Posted by adorable | May 13, 2008 8:47 PM

@5 Yes I did know that zoning requirements were the reason for all the twin towers, but that doesn't mean that the resulting towers can't be a unique defining feature of Seattle.

Posted by vooodooo84 | May 14, 2008 12:02 AM

Did you miss it? Was this, and the change in the 'staff blogs' sidebar, the announcement that Dom works for The Stranger full-time now?

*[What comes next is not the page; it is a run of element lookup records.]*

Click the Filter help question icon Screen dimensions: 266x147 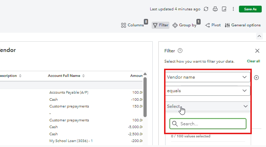click(180, 51)
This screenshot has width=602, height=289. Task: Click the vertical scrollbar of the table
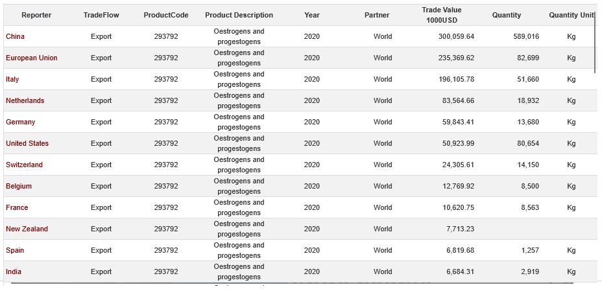click(x=596, y=49)
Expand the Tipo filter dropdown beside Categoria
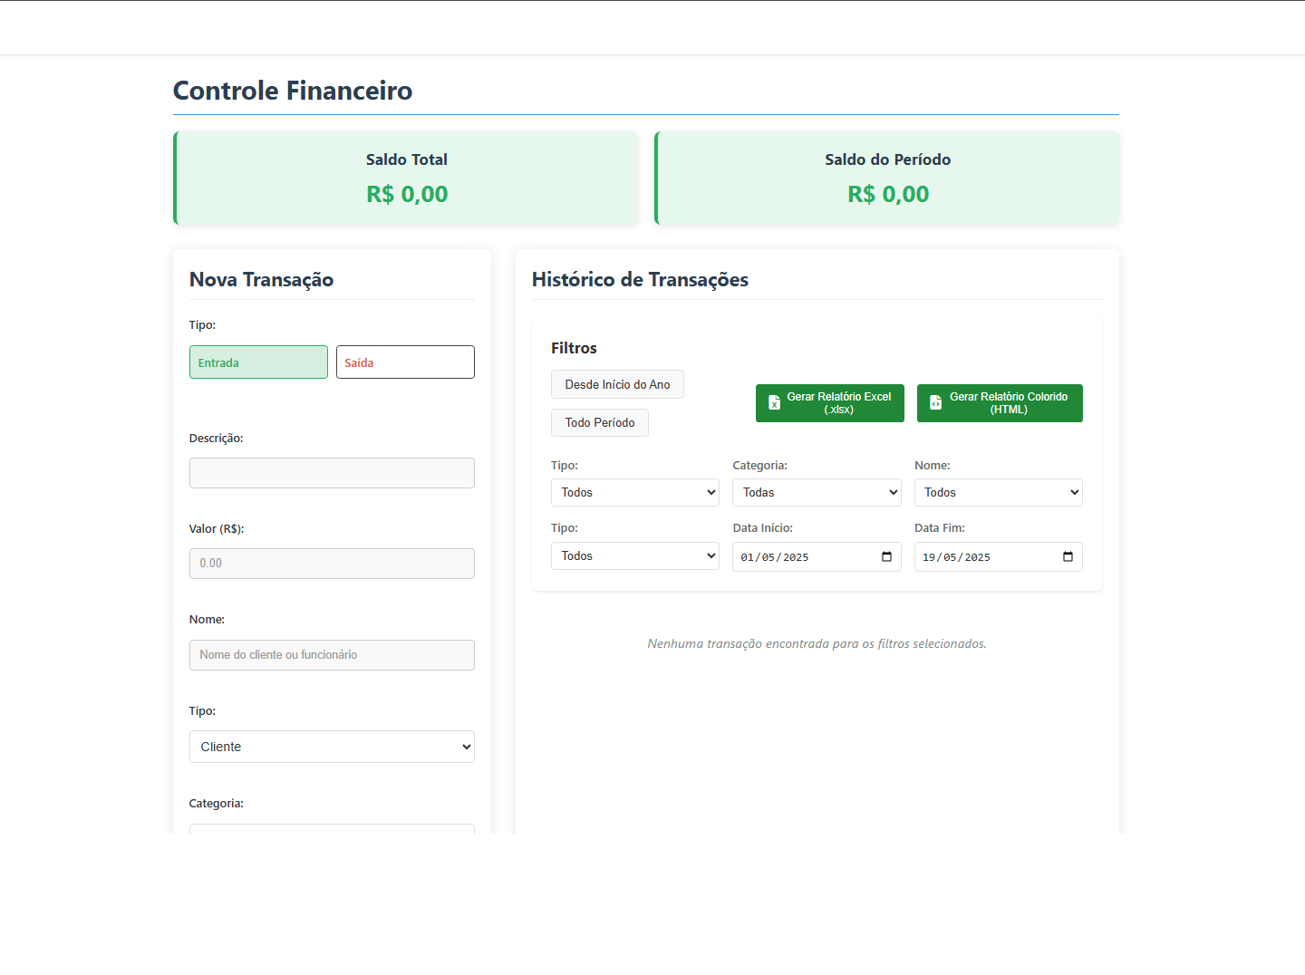Screen dimensions: 1305x975 (634, 492)
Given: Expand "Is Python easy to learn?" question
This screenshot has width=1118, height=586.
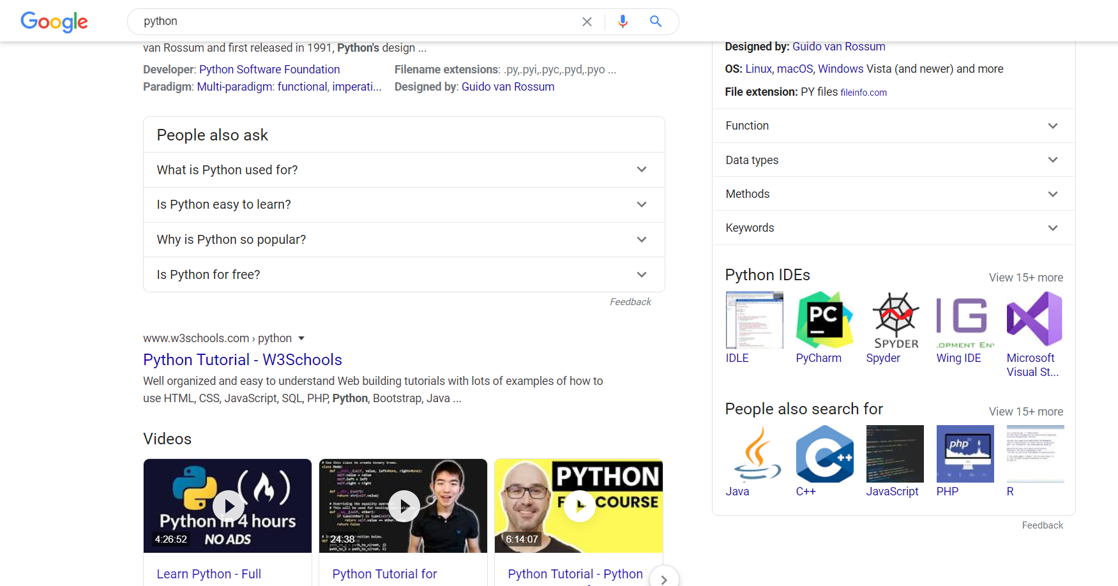Looking at the screenshot, I should [x=404, y=205].
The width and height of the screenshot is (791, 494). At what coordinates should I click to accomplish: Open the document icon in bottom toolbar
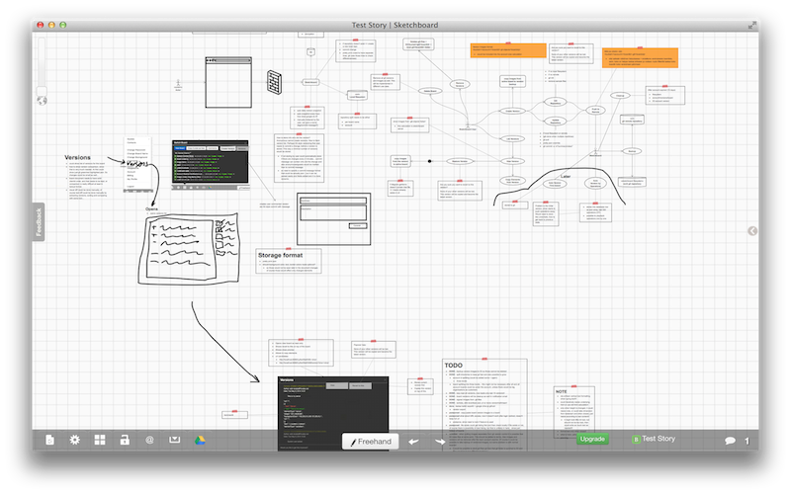(50, 440)
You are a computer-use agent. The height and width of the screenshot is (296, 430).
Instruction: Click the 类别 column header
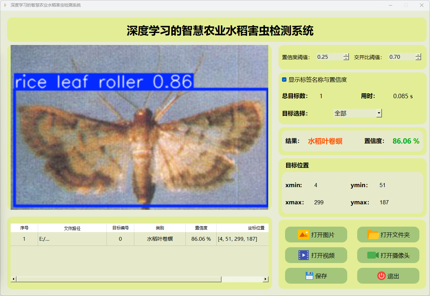pyautogui.click(x=160, y=228)
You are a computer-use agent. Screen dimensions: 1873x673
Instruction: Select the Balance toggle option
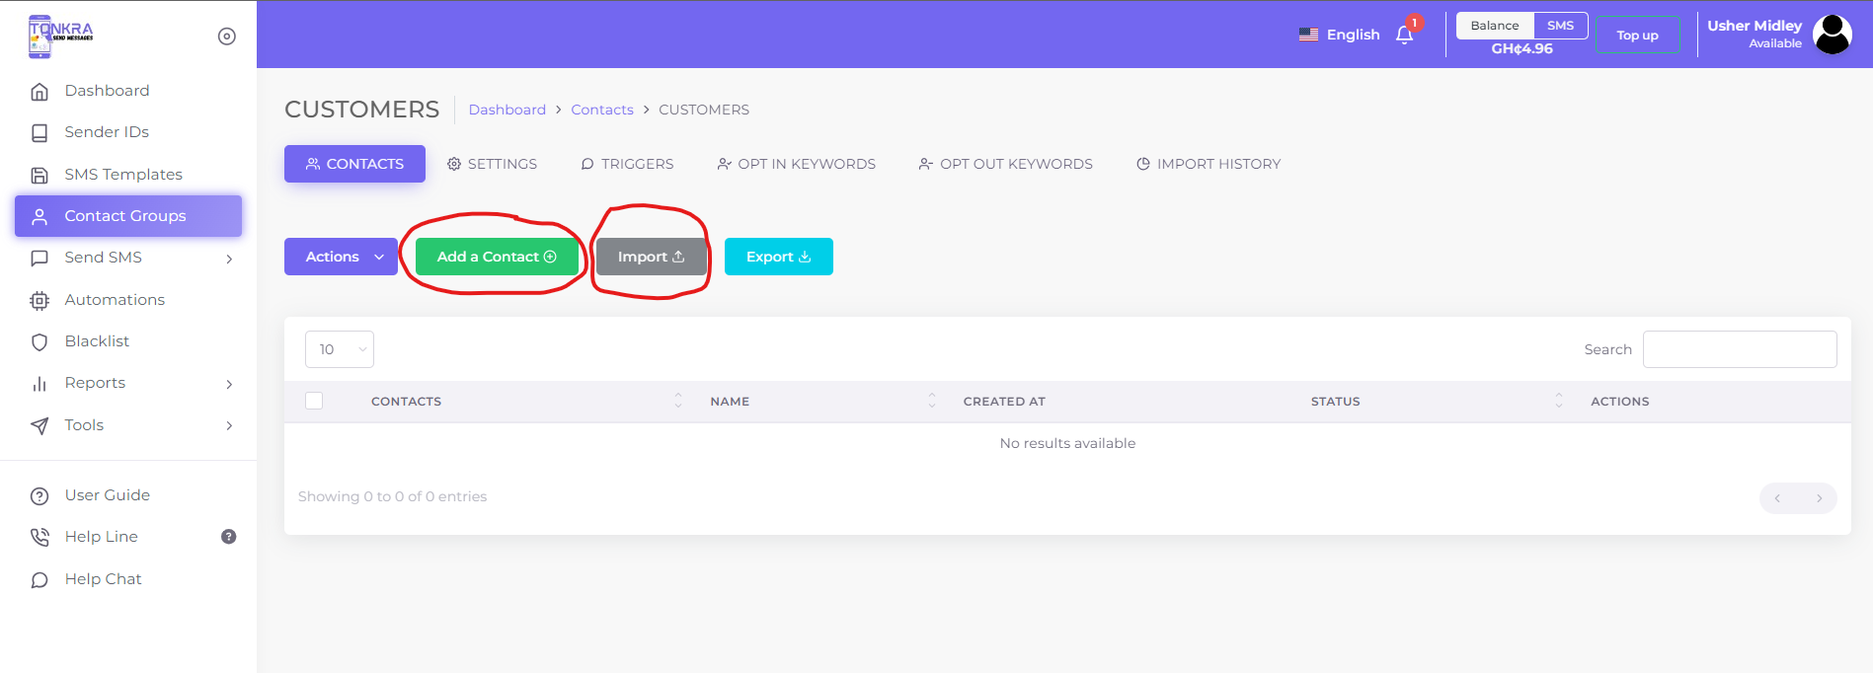coord(1494,26)
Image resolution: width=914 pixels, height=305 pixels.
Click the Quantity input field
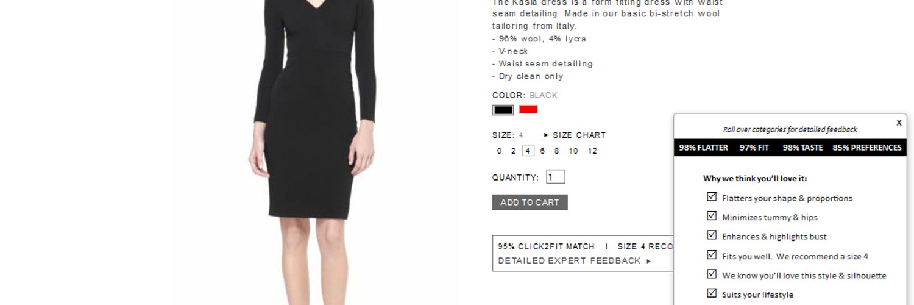pyautogui.click(x=556, y=177)
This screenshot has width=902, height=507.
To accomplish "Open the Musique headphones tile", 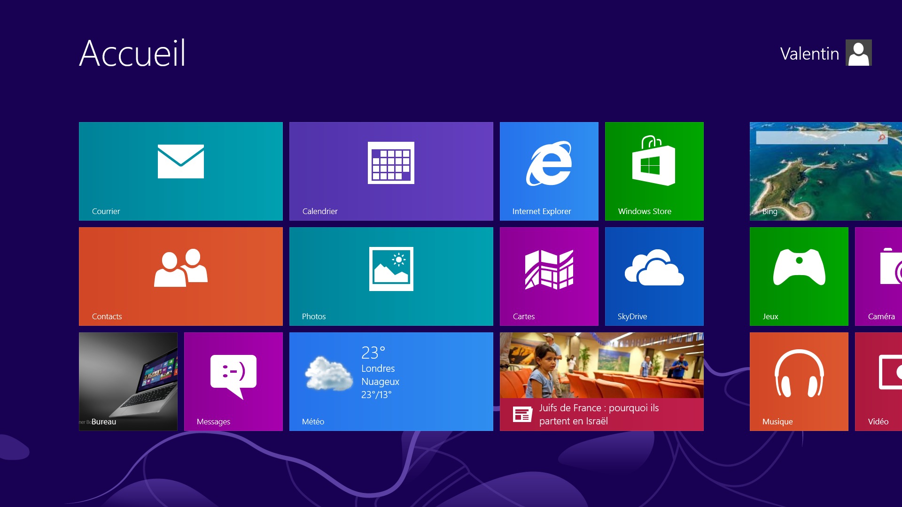I will pos(799,382).
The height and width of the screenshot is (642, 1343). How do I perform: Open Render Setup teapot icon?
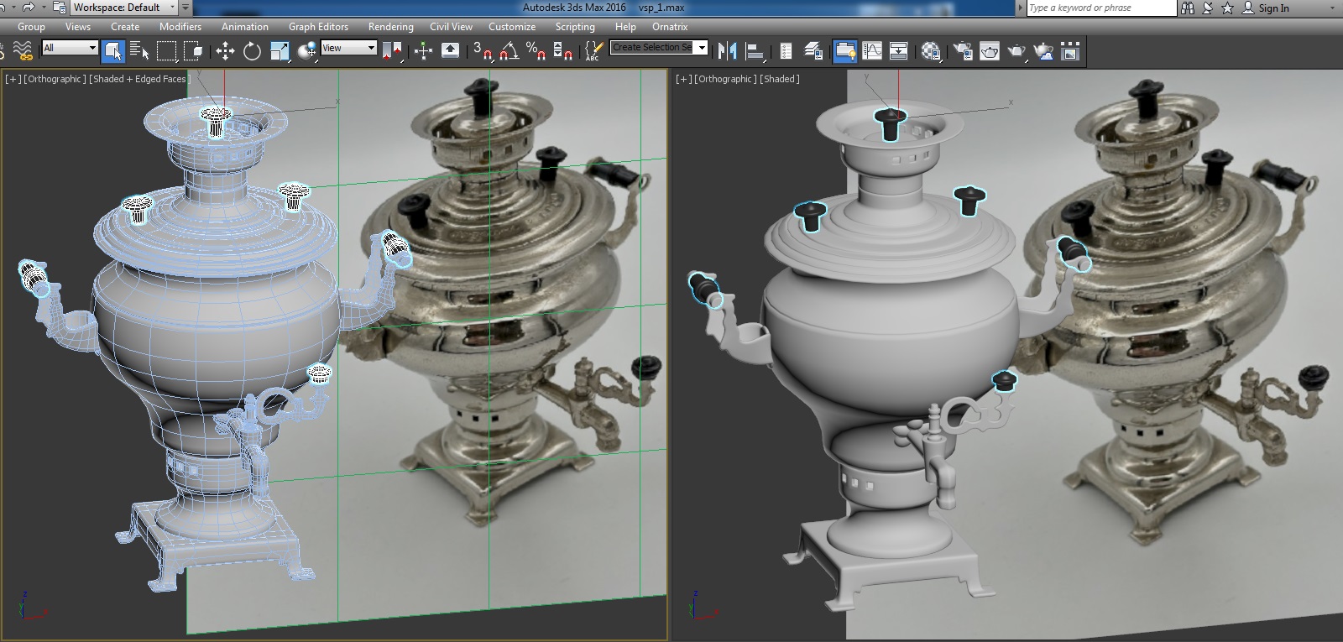[964, 51]
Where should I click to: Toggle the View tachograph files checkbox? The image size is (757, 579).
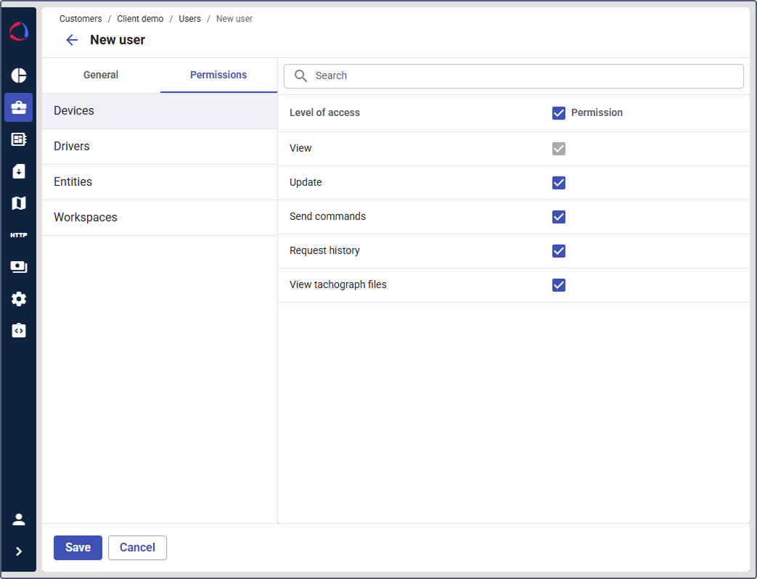(559, 285)
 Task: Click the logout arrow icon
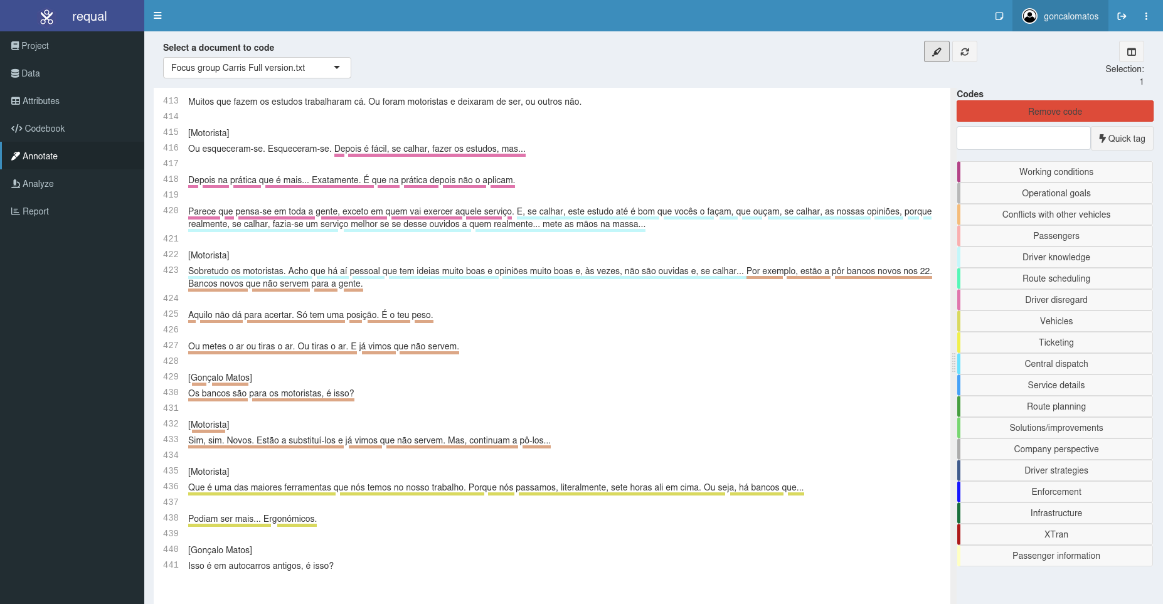pyautogui.click(x=1122, y=16)
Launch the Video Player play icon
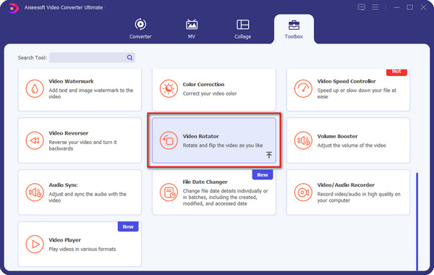The height and width of the screenshot is (275, 434). [x=35, y=244]
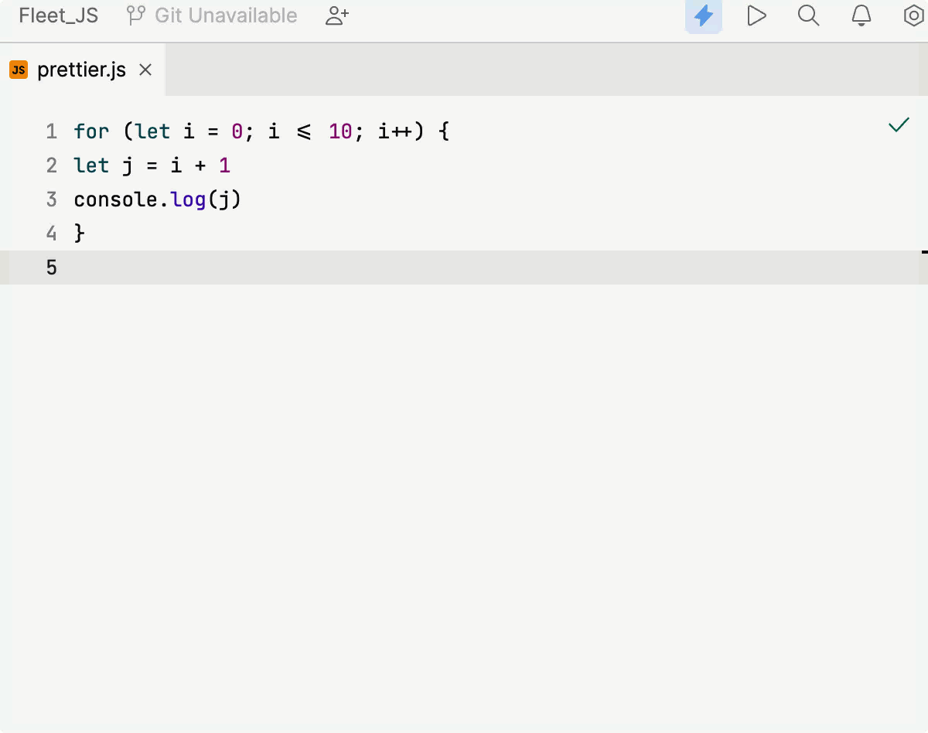Viewport: 928px width, 733px height.
Task: Click the JS file type icon on the tab
Action: tap(18, 70)
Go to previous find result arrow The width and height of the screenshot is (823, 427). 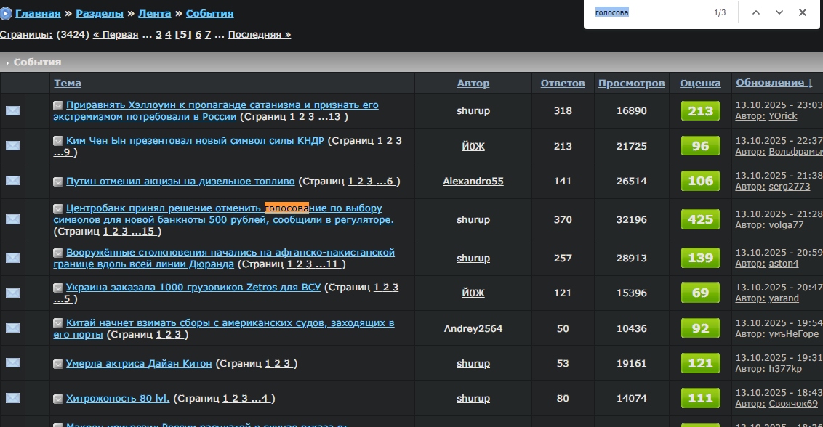(756, 12)
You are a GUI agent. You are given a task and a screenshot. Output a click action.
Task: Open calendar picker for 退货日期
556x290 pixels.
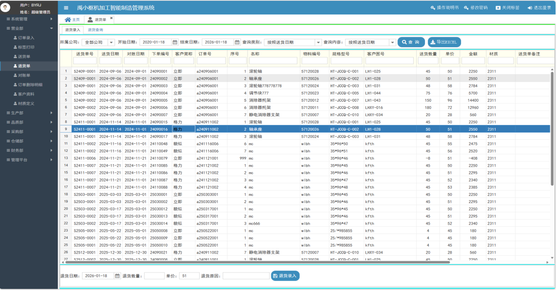(117, 276)
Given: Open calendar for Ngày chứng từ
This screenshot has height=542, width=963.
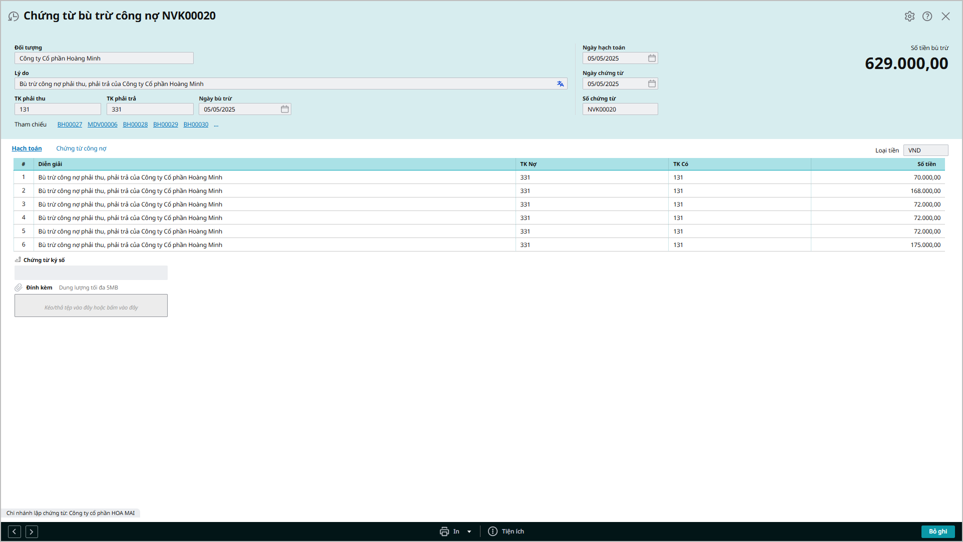Looking at the screenshot, I should coord(652,84).
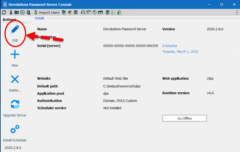Click the Enterprise license link
Screen dimensions: 240x152
tap(170, 46)

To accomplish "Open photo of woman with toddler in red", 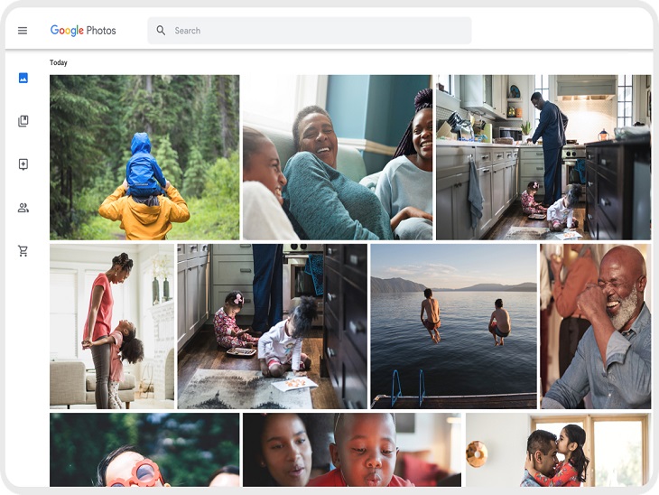I will (351, 451).
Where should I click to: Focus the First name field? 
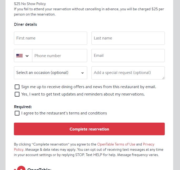[x=50, y=38]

Posted by NaFun | May 14, 2008 7:46 AM

I have mentioned this many times. If you want to see the result of this type of development then head up to Vancouver Canada. Our downtown is rampant with bland developments like this. Mostly the businesses that open in these buildings are chains that do not help create great neighborhoods. But hopefully Seattle with control the amount of convenience stores and fast food business that open in the wake of these developments. They are rampant in Vancouver. But they uncover an important point about Vancouver. It is just a giant small town with a giant mainstream population that thrive on sports bars and convenience stores. Sure there are exceptions in some areas but mostly downtown is not the place that planners and architects would like you to believe they have created. They are areas with townhouse entrances directly onto the street waiting for this idilic neighborhood feel to happen since it was drawn that way in all the renderings and promotional material. But in reality our downtown is in direct conflict with this type of development. Rampant gang shootings and a failed party zone adjacent to this new vision of Vancouver.
I hope Seattle takes a good look at the failure of Vancouver to create a great city with responsible planning.
The architecture is cheap and soulless. Many say Vancouver is a beautiful city but mostly they are thinking of mountains and beaches. Take those away and you have quite a boring and ugly city that has plundered most of its character and soul. I still have hope for Vancouver though. Someday it will halt this constant erasing of its character, its constant desire to be a so called big city a "world class city". Whatever that means.
Seattle can do better because it has so much established character, don't blow it like Vancouver has.